--- GIVEN DATA Enclosed Below ---

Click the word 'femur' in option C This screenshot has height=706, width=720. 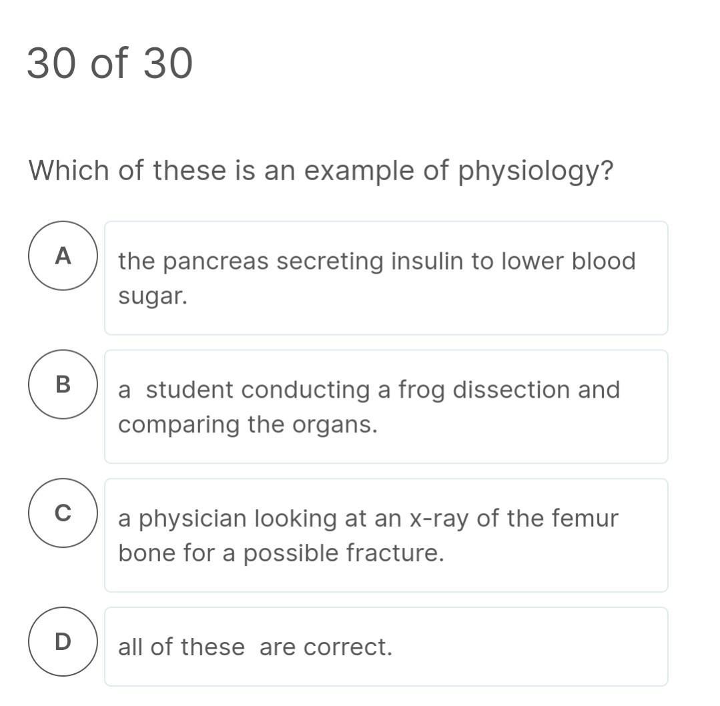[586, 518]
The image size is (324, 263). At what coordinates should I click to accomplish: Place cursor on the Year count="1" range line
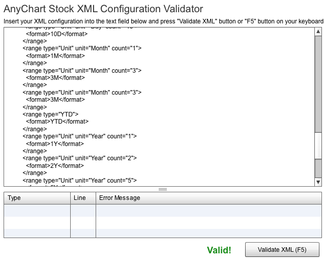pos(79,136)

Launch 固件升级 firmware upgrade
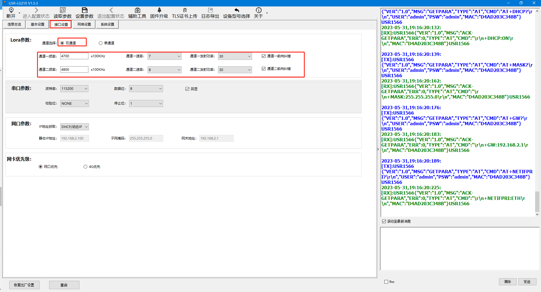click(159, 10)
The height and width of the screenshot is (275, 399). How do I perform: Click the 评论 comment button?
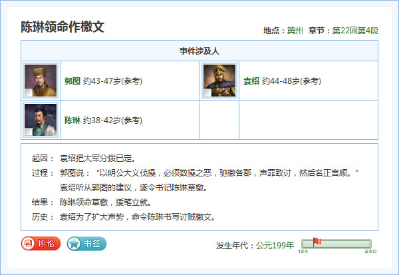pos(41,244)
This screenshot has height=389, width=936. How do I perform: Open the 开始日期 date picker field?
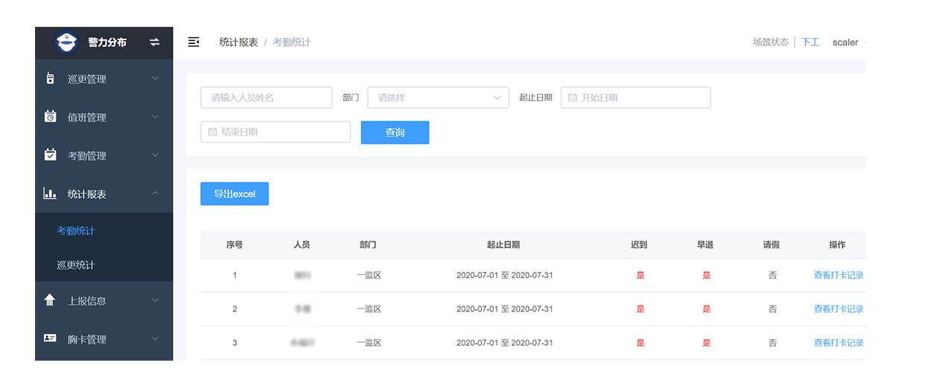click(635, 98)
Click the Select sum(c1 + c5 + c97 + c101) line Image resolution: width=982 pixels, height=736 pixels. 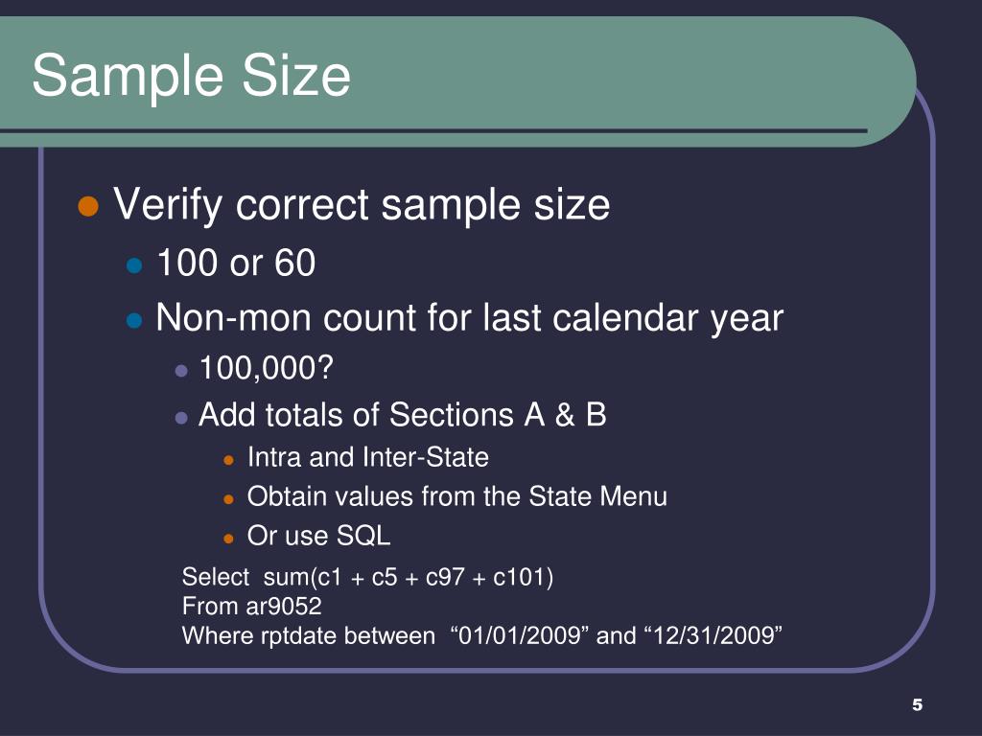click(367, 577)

--- End of Enclosed GIVEN DATA ---
--- GIVEN DATA Enclosed Below ---

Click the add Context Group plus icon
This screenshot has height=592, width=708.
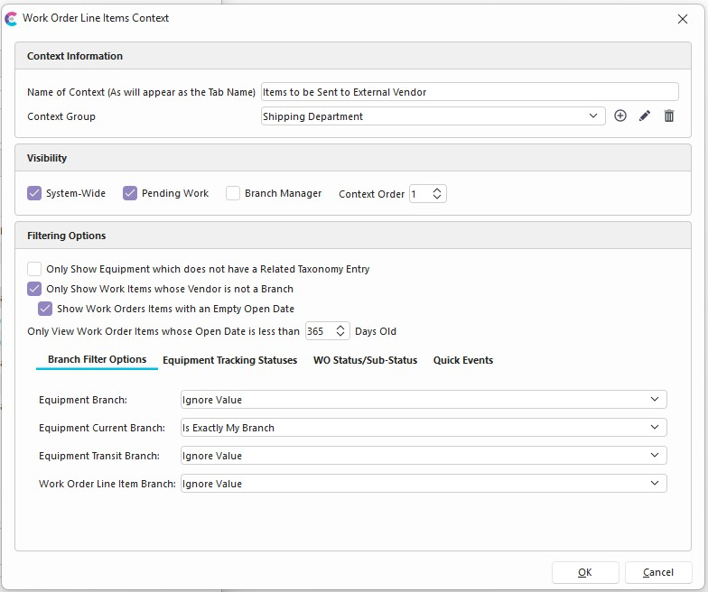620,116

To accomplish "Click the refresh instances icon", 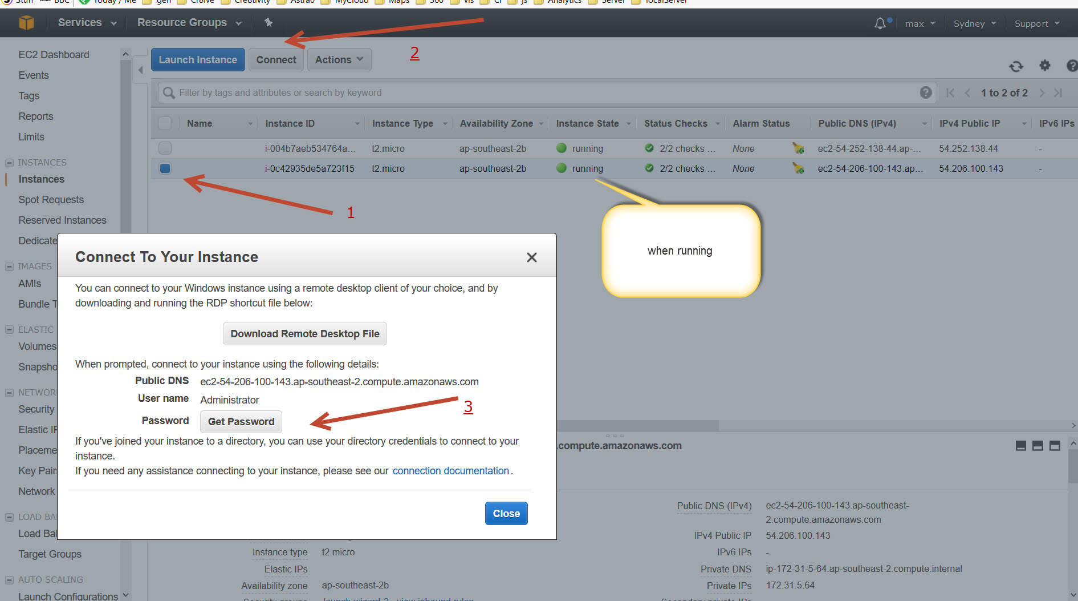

--- End of Enclosed GIVEN DATA ---
--- GIVEN DATA Enclosed Below ---

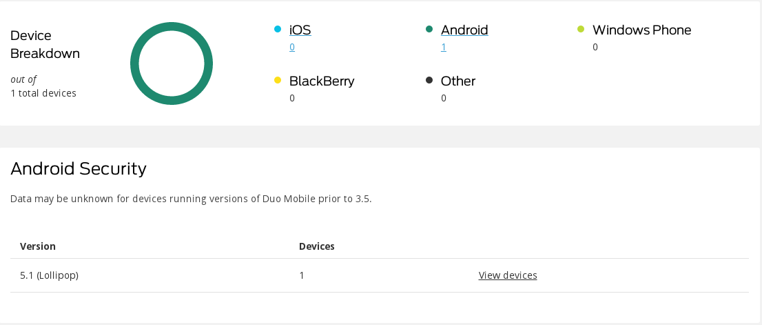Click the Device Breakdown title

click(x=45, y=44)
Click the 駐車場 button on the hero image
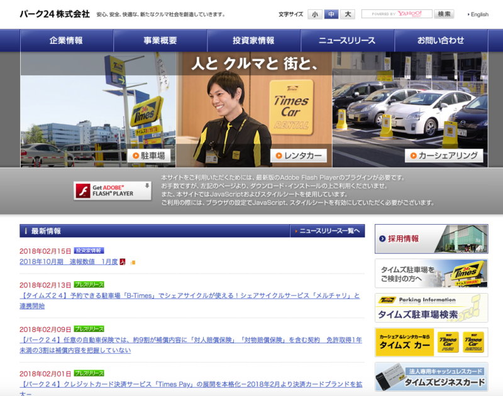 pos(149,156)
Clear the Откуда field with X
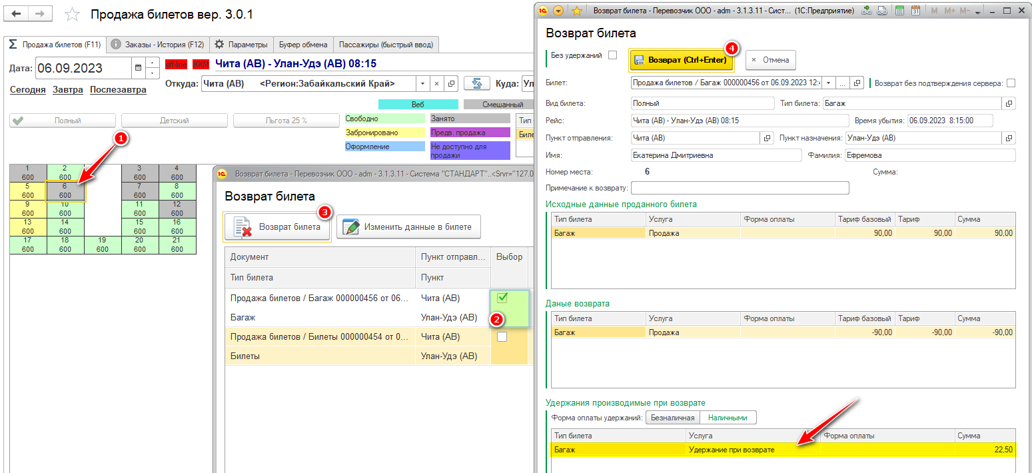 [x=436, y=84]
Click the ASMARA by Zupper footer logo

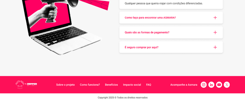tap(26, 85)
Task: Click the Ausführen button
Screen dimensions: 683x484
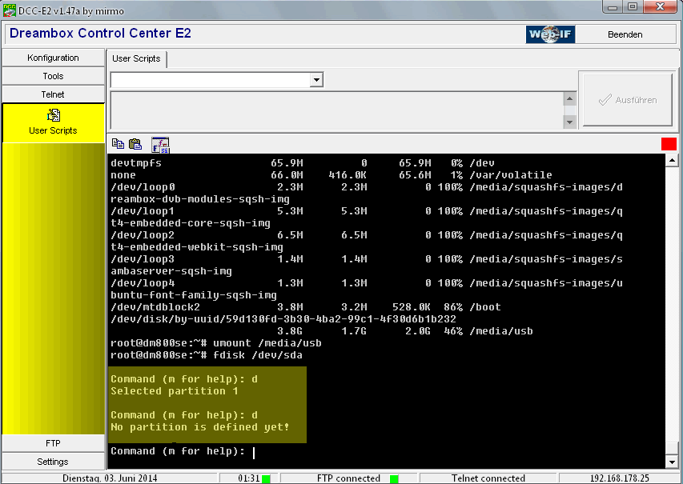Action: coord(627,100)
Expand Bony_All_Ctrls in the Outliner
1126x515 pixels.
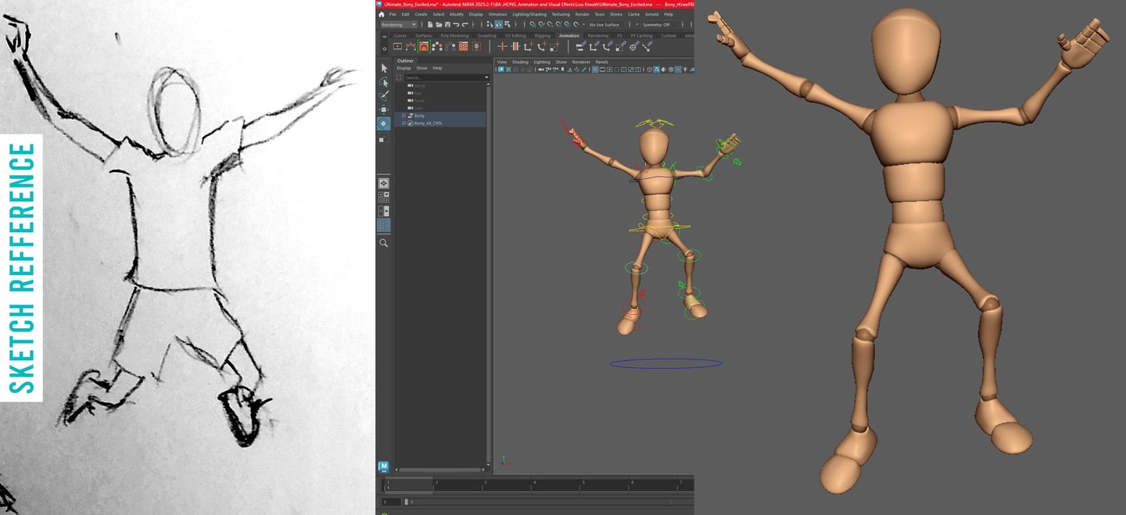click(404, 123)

--- End of Enclosed GIVEN DATA ---

WHAT THE TASK ASKS | Print the line above containing "This screenshot has height=592, width=708.", the line containing "the refresh instances", and everything between them, exactly as written. Pictures stay out.

YOUR RESPONSE |
This screenshot has height=592, width=708.
620,116

To accomplish "Click the refresh instances icon", 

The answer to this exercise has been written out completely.